**TASK DIRECTIONS**
Nothing but a full, exact copy of the data is needed.

**DATA EXTRACT**
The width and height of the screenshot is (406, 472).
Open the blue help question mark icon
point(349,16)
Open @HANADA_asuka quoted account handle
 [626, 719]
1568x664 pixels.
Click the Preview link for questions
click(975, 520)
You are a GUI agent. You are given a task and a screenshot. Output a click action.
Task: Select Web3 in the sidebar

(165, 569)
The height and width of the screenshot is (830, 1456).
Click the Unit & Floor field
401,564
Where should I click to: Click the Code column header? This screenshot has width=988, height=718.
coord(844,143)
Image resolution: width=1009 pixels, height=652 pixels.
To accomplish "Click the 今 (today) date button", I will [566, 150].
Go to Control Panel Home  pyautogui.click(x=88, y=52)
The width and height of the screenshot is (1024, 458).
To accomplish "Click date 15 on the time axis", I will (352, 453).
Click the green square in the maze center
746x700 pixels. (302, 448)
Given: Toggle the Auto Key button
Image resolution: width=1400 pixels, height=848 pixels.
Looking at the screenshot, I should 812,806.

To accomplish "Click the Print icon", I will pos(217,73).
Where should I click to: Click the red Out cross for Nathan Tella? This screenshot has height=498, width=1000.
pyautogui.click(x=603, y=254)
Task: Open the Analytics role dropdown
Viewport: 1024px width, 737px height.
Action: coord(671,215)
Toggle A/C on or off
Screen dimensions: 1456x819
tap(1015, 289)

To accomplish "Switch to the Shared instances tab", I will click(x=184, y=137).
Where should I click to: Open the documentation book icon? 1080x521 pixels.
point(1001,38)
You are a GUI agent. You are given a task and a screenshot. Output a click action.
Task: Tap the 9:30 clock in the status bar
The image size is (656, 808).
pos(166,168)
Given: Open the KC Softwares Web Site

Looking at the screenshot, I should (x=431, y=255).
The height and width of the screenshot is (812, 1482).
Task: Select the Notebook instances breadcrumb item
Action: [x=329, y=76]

**RESPONSE AREA**
The width and height of the screenshot is (406, 472).
Open the blue help question mark icon
point(349,16)
Open @HANADA_asuka quoted account handle
 [626, 719]
1568x664 pixels.
Click the Preview link for questions
click(975, 520)
You are a GUI agent. You are given a task and a screenshot. Output a click action.
Task: Select Web3 in the sidebar

(165, 569)
The height and width of the screenshot is (830, 1456).
Click the Unit & Floor field
401,564
Where should I click to: Click the Code column header? This screenshot has width=988, height=718.
coord(844,143)
Image resolution: width=1009 pixels, height=652 pixels.
To accomplish "Click the 今 (today) date button", I will [566, 150].
Go to Control Panel Home  pyautogui.click(x=88, y=52)
The width and height of the screenshot is (1024, 458).
To accomplish "Click date 15 on the time axis", I will (352, 453).
Click the green square in the maze center
746x700 pixels. (302, 448)
Given: Toggle the Auto Key button
Image resolution: width=1400 pixels, height=848 pixels.
Looking at the screenshot, I should 812,806.

To accomplish "Click the Print icon", I will pos(217,73).
Where should I click to: Click the red Out cross for Nathan Tella? This screenshot has height=498, width=1000.
pyautogui.click(x=603, y=254)
Task: Open the Analytics role dropdown
Viewport: 1024px width, 737px height.
Action: coord(671,215)
Toggle A/C on or off
Screen dimensions: 1456x819
tap(1015, 289)

To accomplish "Switch to the Shared instances tab", I will click(x=184, y=137).
Where should I click to: Open the documentation book icon? 1080x521 pixels.
point(1001,38)
You are a GUI agent. You are given a task and a screenshot. Output a click action.
Task: Tap the 9:30 clock in the status bar
The image size is (656, 808).
pos(166,168)
Given: Open the KC Softwares Web Site

Looking at the screenshot, I should (x=431, y=255).
The height and width of the screenshot is (812, 1482).
Task: Select the Notebook instances breadcrumb item
Action: [x=329, y=76]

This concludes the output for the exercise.